Although it’s been around for close to 50 years, primary care nursing is often misunderstood or overlooked as a model for effective nursing care. To deal with any uncertainty about where it could be deployed, or where it might not be of value, let’s look at the basics of what the primary nursing model is and does.

First, realize that in addition to primary care nursing, other nursing-delivery models include:

  • Team-based nursing: Pairing nurses for individual patient care
  • Modular nursing: Similar to the team-based approach, where the unit is divided into quadrants and teams are assigned to each.
  • Functional nursing: Nurses are each assigned specific care tasks and have a single-source direct report nurse.
  • Float nursing: Nurses move from unit to unit on a set schedule, or are stationed in a permanent float pool

Each has its adherents, and each can and should be evaluated to see if it would work in the particular healthcare setting under review.

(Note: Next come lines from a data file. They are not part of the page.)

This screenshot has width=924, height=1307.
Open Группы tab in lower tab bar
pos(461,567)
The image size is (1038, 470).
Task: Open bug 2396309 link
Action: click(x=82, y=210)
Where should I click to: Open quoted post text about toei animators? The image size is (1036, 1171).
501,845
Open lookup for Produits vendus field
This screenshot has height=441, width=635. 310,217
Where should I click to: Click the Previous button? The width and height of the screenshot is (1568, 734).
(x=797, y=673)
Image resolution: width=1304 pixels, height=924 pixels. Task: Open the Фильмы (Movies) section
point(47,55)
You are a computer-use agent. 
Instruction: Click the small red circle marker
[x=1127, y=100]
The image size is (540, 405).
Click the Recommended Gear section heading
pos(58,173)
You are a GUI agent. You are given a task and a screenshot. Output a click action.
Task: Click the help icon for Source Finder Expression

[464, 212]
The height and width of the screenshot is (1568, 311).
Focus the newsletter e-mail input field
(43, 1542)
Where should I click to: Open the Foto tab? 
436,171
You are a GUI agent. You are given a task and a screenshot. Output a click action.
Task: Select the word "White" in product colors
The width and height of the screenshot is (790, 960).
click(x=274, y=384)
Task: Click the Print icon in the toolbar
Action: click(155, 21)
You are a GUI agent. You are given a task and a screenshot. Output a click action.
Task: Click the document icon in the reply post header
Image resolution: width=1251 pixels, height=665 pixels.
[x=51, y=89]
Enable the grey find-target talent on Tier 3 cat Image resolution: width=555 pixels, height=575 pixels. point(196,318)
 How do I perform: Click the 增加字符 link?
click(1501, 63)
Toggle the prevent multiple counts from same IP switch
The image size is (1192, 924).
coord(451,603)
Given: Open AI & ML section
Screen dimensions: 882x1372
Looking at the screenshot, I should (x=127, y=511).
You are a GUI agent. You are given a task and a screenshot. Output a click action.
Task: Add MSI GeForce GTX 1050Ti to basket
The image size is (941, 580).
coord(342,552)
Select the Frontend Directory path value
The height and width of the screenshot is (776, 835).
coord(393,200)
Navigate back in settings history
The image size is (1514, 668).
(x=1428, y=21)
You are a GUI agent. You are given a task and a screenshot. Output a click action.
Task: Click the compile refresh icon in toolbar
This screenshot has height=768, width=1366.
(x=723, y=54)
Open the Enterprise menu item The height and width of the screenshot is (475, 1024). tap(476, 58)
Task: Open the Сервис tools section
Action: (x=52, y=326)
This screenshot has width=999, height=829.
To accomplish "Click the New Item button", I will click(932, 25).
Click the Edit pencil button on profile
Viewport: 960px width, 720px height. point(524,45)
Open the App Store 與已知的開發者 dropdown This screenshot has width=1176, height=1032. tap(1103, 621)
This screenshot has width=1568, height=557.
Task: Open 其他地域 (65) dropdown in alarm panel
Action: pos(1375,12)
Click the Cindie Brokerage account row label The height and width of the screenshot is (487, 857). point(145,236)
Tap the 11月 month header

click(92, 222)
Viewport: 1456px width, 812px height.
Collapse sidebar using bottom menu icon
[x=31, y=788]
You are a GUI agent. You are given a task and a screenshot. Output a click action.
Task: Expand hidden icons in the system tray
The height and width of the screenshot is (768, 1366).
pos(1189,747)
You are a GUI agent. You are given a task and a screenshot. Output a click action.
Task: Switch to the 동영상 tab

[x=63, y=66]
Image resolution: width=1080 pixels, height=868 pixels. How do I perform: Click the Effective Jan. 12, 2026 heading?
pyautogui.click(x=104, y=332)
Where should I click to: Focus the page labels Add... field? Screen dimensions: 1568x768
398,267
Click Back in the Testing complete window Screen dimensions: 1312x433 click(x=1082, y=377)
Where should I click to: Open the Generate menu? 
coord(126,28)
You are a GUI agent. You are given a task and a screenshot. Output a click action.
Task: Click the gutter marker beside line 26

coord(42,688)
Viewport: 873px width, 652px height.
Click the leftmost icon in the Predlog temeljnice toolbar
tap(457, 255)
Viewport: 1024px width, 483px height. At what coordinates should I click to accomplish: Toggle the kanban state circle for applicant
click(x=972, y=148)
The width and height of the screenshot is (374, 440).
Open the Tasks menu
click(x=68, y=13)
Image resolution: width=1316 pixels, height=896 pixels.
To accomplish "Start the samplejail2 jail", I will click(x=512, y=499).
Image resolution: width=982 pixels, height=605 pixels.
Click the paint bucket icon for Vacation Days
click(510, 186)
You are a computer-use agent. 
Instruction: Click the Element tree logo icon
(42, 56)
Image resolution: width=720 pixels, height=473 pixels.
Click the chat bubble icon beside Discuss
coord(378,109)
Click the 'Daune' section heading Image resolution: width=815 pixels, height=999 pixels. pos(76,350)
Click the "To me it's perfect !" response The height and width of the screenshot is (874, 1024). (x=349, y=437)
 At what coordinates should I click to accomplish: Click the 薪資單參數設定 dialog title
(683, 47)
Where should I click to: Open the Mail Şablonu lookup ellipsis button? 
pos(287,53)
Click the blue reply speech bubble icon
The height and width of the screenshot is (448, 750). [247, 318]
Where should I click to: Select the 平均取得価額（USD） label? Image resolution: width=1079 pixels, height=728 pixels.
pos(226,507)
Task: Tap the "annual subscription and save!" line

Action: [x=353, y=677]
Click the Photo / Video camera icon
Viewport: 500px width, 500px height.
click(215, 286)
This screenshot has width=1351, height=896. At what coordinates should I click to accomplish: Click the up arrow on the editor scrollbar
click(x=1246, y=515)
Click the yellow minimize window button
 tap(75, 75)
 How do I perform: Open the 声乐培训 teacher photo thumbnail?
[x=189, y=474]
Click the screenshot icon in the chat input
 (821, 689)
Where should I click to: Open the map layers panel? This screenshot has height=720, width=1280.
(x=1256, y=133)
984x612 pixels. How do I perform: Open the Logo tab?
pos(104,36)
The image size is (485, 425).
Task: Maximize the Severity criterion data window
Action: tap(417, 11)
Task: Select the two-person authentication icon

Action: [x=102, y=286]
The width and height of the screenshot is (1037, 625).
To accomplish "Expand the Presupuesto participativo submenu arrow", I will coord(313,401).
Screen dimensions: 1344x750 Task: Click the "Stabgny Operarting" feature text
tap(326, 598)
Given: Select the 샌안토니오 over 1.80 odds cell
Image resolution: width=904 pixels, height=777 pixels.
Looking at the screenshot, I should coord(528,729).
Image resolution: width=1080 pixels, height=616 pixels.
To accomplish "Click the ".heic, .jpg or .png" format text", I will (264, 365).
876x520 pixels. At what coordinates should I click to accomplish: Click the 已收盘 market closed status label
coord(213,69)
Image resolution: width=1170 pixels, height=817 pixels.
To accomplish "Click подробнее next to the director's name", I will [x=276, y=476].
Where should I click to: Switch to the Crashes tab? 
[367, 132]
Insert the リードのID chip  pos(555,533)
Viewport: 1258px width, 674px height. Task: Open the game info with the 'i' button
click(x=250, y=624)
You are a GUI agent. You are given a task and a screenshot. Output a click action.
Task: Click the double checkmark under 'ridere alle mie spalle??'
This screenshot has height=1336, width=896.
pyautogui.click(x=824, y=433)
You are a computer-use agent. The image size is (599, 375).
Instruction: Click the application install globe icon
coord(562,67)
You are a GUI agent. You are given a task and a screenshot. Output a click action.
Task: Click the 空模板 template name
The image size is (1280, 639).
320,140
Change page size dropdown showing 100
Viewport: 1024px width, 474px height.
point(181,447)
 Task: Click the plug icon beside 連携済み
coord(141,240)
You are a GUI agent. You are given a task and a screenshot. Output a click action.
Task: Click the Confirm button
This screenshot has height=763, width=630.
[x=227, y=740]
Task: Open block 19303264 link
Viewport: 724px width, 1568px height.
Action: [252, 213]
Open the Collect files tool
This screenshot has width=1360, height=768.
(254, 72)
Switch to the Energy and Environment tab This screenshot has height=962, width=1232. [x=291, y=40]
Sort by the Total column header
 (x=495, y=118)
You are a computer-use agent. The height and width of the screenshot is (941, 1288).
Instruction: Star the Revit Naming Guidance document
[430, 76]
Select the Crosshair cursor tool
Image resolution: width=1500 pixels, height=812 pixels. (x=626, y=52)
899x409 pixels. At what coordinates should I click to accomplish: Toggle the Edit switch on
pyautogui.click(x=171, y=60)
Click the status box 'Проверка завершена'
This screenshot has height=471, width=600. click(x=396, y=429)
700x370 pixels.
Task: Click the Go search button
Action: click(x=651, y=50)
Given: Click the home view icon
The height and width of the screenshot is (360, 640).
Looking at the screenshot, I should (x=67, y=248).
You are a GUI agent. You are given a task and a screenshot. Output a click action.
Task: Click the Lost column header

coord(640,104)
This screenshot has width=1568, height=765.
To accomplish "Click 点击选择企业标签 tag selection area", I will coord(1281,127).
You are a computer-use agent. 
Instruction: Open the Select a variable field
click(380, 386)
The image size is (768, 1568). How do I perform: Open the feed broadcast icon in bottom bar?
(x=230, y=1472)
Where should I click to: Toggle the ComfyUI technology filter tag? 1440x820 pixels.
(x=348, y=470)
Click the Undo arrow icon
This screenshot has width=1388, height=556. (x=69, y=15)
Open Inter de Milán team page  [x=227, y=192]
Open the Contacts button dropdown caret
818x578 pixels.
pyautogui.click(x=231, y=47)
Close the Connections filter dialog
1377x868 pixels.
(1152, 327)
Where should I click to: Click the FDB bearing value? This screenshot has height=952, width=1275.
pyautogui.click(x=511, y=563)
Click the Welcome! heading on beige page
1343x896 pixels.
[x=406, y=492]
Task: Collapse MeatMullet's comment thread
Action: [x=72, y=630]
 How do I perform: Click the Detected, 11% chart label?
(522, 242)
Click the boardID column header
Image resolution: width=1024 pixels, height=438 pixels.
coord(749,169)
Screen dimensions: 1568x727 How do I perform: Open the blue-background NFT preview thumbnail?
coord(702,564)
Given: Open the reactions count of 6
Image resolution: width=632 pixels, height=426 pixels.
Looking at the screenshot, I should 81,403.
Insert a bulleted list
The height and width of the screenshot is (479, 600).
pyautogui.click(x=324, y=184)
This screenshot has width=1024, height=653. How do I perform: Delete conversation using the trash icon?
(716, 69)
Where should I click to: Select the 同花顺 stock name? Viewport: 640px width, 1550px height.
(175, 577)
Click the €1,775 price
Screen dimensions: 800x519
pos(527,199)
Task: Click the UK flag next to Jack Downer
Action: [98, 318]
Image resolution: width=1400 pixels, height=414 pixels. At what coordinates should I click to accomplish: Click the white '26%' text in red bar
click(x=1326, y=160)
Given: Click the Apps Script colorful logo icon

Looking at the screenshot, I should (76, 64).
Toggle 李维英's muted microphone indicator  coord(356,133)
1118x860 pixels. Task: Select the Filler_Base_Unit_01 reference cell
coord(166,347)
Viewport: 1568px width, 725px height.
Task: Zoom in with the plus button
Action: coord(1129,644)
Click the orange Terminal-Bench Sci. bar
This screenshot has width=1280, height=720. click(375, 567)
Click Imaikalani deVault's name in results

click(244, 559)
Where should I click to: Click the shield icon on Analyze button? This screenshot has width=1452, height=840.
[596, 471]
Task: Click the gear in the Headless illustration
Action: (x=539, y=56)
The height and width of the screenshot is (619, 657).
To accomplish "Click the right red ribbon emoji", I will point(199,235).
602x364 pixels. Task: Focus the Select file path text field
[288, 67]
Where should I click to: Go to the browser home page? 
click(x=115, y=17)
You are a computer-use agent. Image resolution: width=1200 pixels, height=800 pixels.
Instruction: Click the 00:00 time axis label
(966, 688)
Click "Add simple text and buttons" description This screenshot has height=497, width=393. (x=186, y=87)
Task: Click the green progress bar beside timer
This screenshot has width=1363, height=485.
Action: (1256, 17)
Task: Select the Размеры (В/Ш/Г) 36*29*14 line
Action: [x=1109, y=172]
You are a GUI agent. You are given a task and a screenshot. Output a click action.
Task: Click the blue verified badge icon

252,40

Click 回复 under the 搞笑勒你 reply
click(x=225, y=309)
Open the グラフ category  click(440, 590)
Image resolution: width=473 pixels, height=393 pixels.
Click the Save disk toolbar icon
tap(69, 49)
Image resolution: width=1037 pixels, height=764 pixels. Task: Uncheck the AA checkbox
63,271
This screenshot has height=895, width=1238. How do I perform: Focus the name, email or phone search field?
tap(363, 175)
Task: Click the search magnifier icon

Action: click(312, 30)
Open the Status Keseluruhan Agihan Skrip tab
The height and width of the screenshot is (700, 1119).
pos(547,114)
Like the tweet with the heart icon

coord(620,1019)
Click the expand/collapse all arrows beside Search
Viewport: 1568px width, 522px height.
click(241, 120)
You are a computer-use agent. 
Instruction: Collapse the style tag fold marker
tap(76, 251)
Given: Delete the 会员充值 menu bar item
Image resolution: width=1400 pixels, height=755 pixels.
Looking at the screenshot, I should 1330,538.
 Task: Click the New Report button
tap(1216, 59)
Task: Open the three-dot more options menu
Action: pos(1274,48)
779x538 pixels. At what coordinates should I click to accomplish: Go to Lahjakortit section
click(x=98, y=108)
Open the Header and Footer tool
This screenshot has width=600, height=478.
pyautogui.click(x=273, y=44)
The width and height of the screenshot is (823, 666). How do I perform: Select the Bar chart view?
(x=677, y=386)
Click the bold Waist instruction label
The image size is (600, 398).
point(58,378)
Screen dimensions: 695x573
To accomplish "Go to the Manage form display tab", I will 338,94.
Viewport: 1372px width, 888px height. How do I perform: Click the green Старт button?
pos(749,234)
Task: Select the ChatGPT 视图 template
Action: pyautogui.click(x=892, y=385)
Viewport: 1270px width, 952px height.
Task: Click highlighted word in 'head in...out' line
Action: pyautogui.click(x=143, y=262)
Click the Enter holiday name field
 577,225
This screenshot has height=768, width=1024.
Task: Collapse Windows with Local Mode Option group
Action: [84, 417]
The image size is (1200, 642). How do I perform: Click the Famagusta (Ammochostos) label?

Primary Care Nursing Model Definition

Primary care nursing is when a single nurse is identified as the point of contact and primary caregiver for a patient during his or her particular hospital stay or other episode of care. As envisioned by staff nurses at the University of Minnesota in 1969, the primary care nursing team is composed of that lead nurse, who directly supervises the engagement of a licensed practical nurse and/or nursing assistant in that patient’s care. Further, the primary care nurse acts as care partner, serving as communications liaison between the patient and his or her doctor and other care team members. (In many facilities and systems, the position of nurse practitioner has been created to fulfill this role.)

The Primary nursing model is hailed by proponents as creating a better bond and trust relationship between patients and caregivers, thanks to that single-source relationship. They say that the patient’s care is elevated by having that single nurse overseeing its delivery, and that its structure empowers the nurse to utilize managerial abilities as well as deploy their best bedside care.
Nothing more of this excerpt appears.